Ameliyatı yapacak olan doktorun ünvanı, meslekteki tecrübesi ve özellikle de spesifik bir uzmanlık gerektiren obezite cerrahisindeki tecrübesi ameliyat ücretlerini etkileyen en önemli faktörlerden birisi olacaktır. Doktorunuzun geçmişte ölümlü vakasının olmaması, oluşabilecek bütün komplikasyonlara müdahale edebilmesi ve hastalarını kurtarabilmesi doktorun tercih edilebilirliğini artıracaktır.
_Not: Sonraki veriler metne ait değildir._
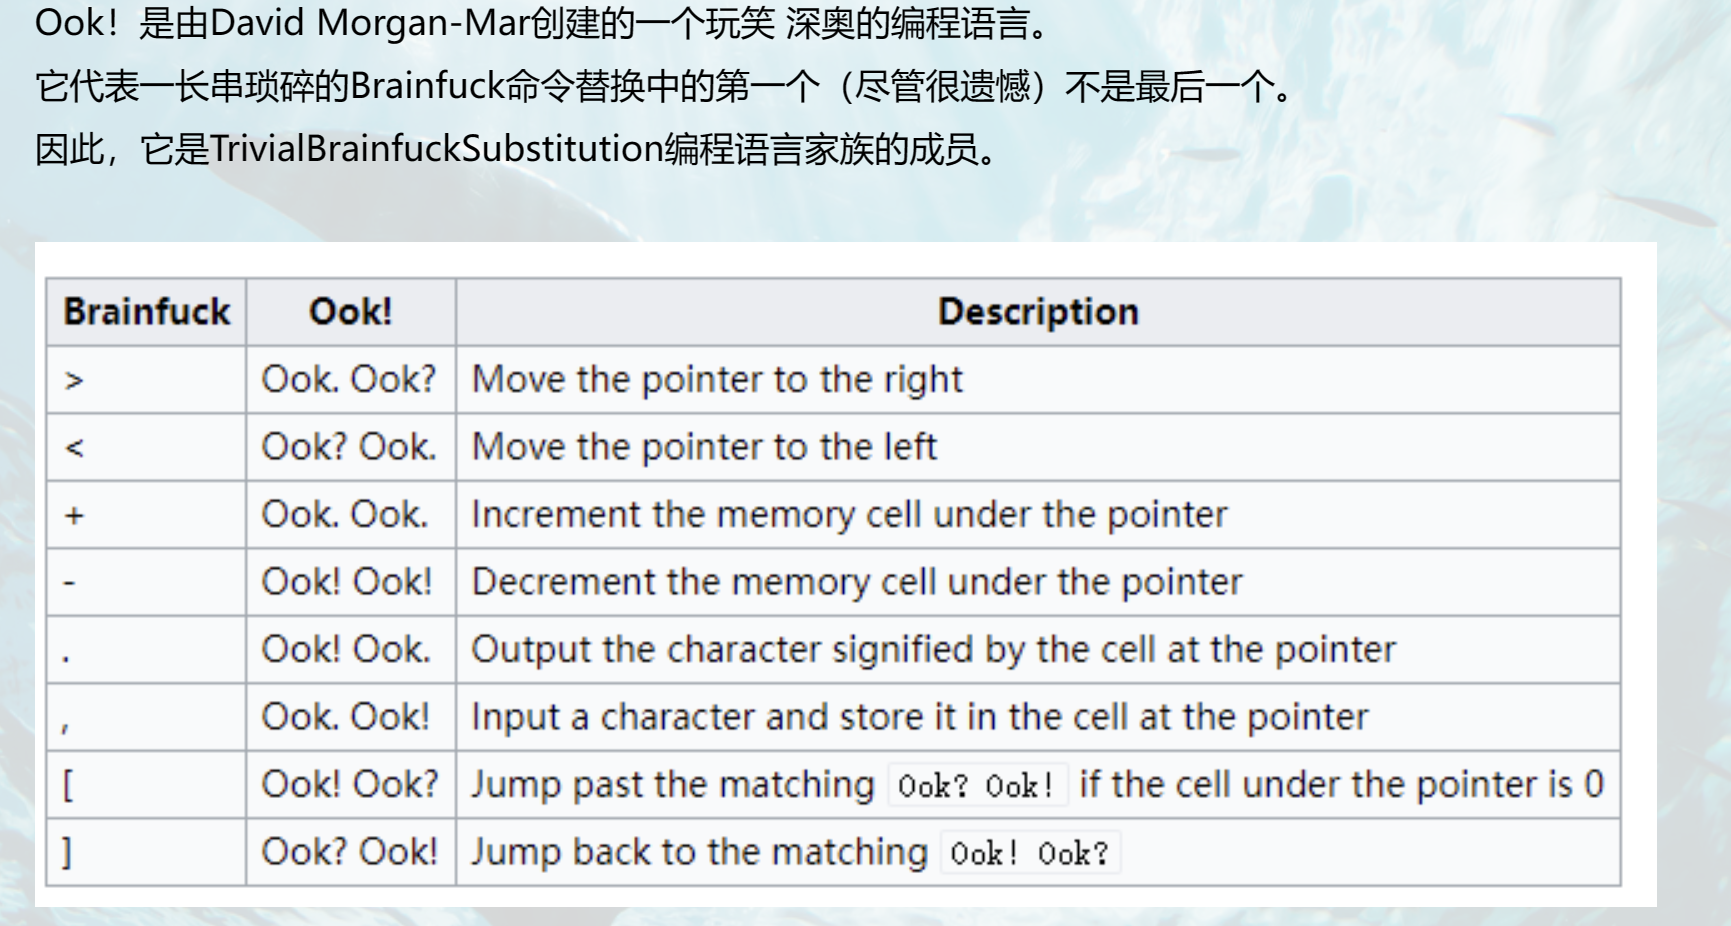Click the Ook! column header

[x=351, y=312]
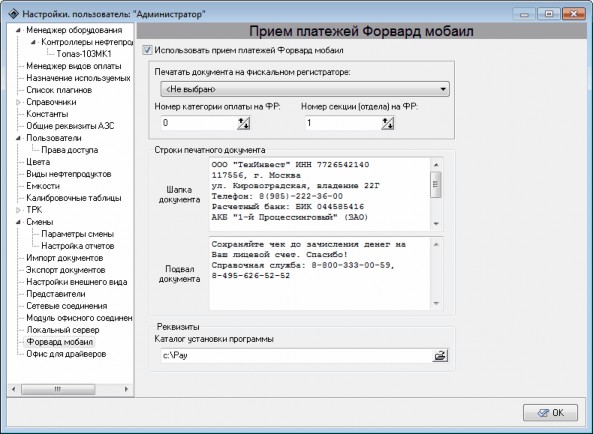Click the OK button

(x=550, y=413)
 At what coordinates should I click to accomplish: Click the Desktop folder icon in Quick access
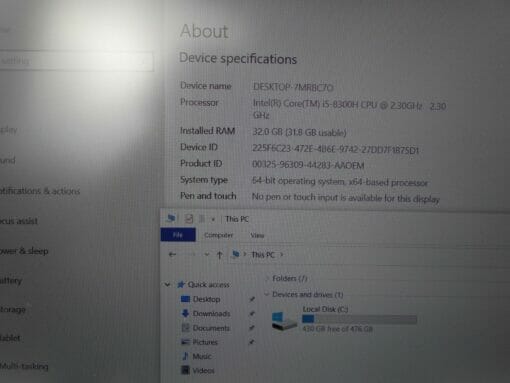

Ayrıca, ameliyatınıza özel olarak gelen her bir ekip üyesinin ayrı bir ücrete tabi olduğunu unutmamak gerekir.
Ameliyatınızda kullanılan malzemenin markası, kalitesi, muadilinin olup olmaması, malzemenin yerli veya ithal olması, eğer malzeme ithal ise o anki döviz kuru, malzemenin resteril olup olmaması malzeme ücretlerini direk etkileyen ve ameliyat fiyatını değiştiren faktörlerdendir.
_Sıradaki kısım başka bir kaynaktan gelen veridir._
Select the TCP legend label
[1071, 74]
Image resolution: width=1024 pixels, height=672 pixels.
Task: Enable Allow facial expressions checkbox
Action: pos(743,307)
Hastanenin devlet hastanesi, üniversite hastanesi ya da özel hastane olması, hastanenin özellikleri ve hastanenin fiyat politikası da ameliyat ücretini etkileyen faktörler arasındadır.
Her hastanenin kendi belirlediği refakatçi kalış ve refakatçi yemek ücreti farklıdır. Refakatçinin masrafları, kaldığı gün ve hastanenin belirlediği günlük ödemeye göre değişmektedir.
Ameliyat sonrası takip gerektiren bu gibi ameliyatlarda, belirli süre ile yapılan doktor, diyetisyen ve psikiyatri takip kontrolleri de ameliyat ücretini etkileyen faktörlerden birisidir.
Tüp mide ameliyatı olmayı düşünen hastaların ameliyat fiyatlarını kıyaslarken tüm bu faktörleri öğrenmeleri ve bu kapsamda değerlendirme yapmaları daha sağlıklı olacaktır.